Der Bundesregierung fehle jedoch jede Idee, wie sie die Mehrkosten finanzieren wolle. „Wir fordern die Einführung einer Pflege-Bürgerversicherung“, so Schulz-Asche. Zudem müssten die Eigenanteile in der Pflege gedeckelt werden.

Eine solidarische Finanzierung der Pflege, in die einzahlen sollten, hat auch die Fraktionsvorsitzende der Grünen im Bundestag, Katrin Göring-Eckardt gefordert. Eine bessere Pflege sei „nicht für lau zu machen“, so Göring-Eckardt.

„Die Konzertierte Aktion Pflege hat am Ende keine Konsequenzen“, bemerkte die pflegepolitische Sprecherin der Linksfraktion Pia Zimmermann. Eine Pflegereform sehe anders aus.

Anstatt endlich für einen flächendeckenden Tarifvertrag und anständige Arbeitsbedingungen zu sorgen, würden weitere Arbeitsgruppen gegründet und das Thema den Arbeitgebern überlassen. „Die Pflegekräfte werden mit teilweise unmenschlichen Arbeitsbedingungen und prekären Gehältern einfach im Regen stehen gelassen“, klagte Zimmermann.

"Bessere Bezahlung ein entscheidendes Puzzleteil"

„In konstruktiver Zusammenarbeit der unterschiedlichsten Akteure und politischen Ebenen wurden konkrete Maßnahmen vereinbart, um die Pflege in Deutschland zu stärken“, kommentierte dagegen Heike Baehrens, Pflegebeauftragte der SPD-Bundestagsfraktion die Ergebnisse der Konzertierten Aktion.

Vor allem die Fortschritte für bessere Bezahlung in der Pflege seien ein entscheidendes Puzzleteil, um den Teufelskreis aus schlechten Arbeitsbedingungen und Personalmangel zu durchbrechen. Es werde ein gesetzlicher Weg für einen Tarifvertrag Pflege eröffnet.

Die arbeitsmarkt- und sozialpolitische Sprecherin der SPD-Fraktion, Kerstin Tack, betonte die Verantwortung der Tarifvertragsparteien, einen einheitlichen Lohn für Pflegekräfte zu finden.

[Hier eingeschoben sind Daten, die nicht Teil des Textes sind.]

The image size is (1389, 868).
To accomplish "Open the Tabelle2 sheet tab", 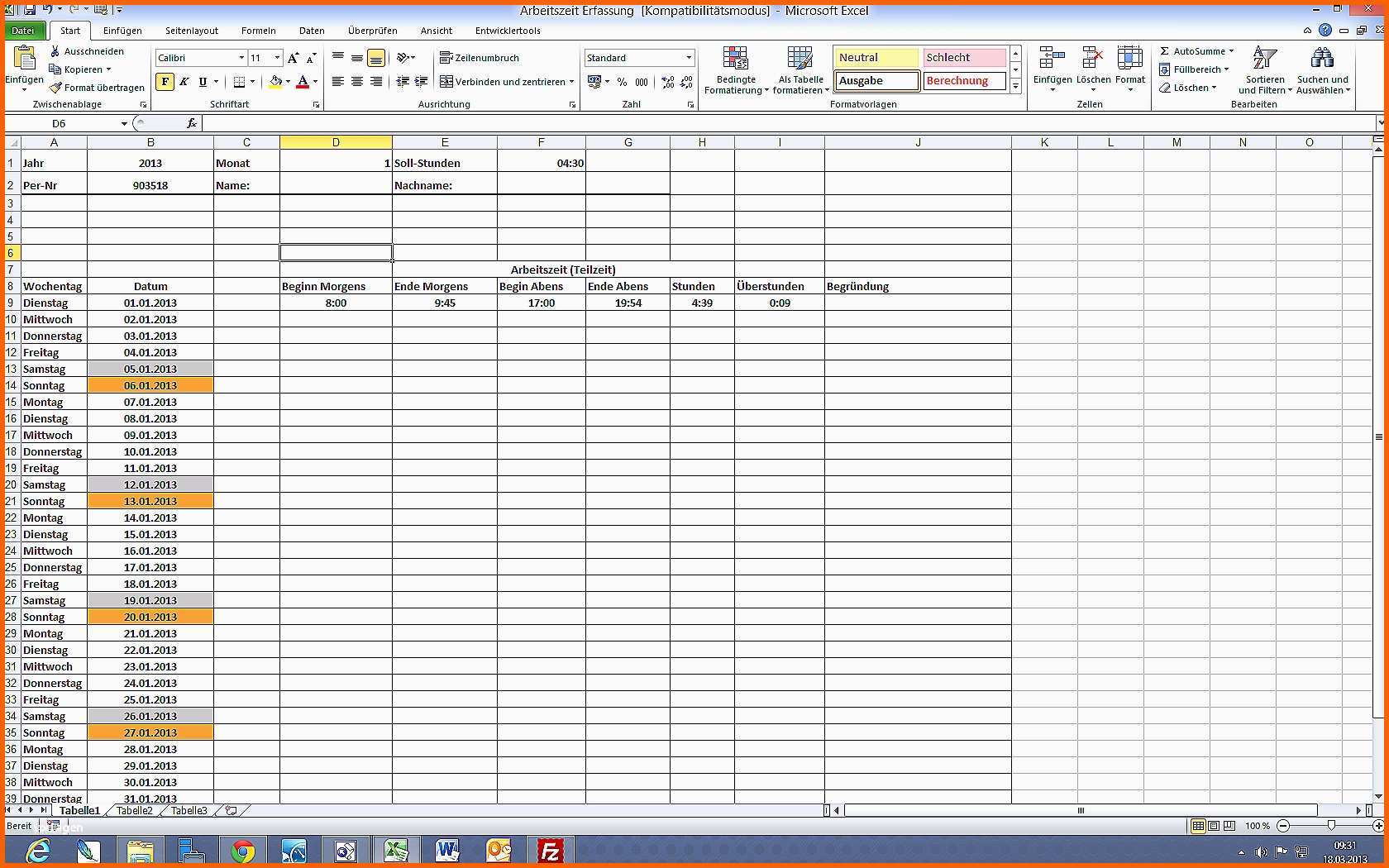I will tap(133, 811).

Die Arbeitgeber in der Pflege seien gefordert, einen Arbeitgeberverband zu gründen und mit Verdi einen Tarifvertrag auszuhandeln.

Sollte dies nicht klappen, werde der Gesetzgeber auf Basis der Vorschläge der Pflegekommission nach Qualifizierung differenzierte, deutschlandweite Mindestlöhne sowien Mindestarbeitsbedingungen festsetzen.

Große Chance für neue Ideen

Eine große Chance, neue Ideen zuzulassen, innovative Maßnahmen zu entwickeln und frische Denkanstöße zu geben, sieht die Präsidentin des Deutschen Berufsverbandes für Pflegeberufe, Professor Christel Bienstein, vor allem in der Zusammensetzung der Arbeitsgruppen der Konzertierten Aktion.

Mit dem Tag der Veröffentlichung sei die Konzertierte Aktion Pflege allerdings nicht im Zieleinlauf angekommen, sondern stehe tatsächlich erst noch in den Startlöchern.

"Bis zum regulären Ende der Legislatur ist nicht mehr viel Zeit – und gravierende Probleme sind nach wie vor ungelöst“, so Bienstein.

Wir haben den ursprünglichen dpa-Text durch einen eigenen Beitrag ersetzt am 04.06.2019 um 17:01 Uhr.